• Source data:
++++++++++++++++++++

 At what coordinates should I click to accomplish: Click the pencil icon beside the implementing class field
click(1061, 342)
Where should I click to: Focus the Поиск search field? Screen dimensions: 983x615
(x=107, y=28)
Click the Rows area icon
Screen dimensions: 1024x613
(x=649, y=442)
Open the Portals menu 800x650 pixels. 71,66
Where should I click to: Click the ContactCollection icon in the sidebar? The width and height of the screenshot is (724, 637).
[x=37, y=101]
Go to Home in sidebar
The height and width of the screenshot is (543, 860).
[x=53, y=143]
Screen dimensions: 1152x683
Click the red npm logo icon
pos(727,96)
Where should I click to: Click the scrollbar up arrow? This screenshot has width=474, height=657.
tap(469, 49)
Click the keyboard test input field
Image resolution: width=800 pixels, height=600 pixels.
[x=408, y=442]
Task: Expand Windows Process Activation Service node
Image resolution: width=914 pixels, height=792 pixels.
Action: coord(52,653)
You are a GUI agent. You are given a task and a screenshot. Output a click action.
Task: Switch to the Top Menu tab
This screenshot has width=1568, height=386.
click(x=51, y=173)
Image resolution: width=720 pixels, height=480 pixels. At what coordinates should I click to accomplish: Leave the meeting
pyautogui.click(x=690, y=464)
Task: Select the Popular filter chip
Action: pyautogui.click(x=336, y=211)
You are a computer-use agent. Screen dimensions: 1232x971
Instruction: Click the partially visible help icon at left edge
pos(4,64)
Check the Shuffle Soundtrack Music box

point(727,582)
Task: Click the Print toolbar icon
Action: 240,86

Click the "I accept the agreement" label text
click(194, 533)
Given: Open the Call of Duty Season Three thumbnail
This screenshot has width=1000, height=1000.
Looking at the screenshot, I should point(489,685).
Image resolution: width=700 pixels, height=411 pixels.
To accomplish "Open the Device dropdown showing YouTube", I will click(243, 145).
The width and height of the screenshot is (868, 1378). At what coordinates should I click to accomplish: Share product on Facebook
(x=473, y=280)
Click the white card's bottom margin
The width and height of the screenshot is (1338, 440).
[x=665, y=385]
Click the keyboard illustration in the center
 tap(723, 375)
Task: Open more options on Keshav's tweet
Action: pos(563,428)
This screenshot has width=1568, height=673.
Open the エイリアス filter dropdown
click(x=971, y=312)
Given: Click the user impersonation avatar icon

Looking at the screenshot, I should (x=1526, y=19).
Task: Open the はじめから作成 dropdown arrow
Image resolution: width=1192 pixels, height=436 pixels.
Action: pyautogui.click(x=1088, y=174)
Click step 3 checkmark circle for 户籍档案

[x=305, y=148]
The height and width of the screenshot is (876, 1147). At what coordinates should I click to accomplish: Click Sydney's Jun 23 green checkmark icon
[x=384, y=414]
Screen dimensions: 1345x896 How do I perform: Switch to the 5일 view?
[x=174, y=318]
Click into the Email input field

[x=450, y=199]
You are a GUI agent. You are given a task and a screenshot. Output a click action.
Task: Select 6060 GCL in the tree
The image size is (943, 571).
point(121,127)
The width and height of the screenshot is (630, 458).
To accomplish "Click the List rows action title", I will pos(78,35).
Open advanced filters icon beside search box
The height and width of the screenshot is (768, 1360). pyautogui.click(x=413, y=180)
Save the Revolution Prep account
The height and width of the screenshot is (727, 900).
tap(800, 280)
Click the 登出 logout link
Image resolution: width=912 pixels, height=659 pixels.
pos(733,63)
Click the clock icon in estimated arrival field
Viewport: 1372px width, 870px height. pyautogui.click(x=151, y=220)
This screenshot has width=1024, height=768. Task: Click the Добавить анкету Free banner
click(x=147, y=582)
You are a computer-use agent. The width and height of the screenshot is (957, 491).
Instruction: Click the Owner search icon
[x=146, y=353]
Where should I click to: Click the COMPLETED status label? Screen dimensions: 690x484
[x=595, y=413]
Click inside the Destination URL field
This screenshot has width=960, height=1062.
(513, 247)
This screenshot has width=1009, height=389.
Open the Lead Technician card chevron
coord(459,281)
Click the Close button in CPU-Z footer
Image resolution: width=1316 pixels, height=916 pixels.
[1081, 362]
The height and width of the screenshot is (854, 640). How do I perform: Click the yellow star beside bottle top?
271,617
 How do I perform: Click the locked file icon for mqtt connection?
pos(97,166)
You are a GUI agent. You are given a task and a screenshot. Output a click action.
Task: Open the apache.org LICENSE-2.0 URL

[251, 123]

++++++++++++++++++++

• Required action: Tally, across the records, each line that contains the word "will", and answer with nothing except the count.

• Exercise solution: 2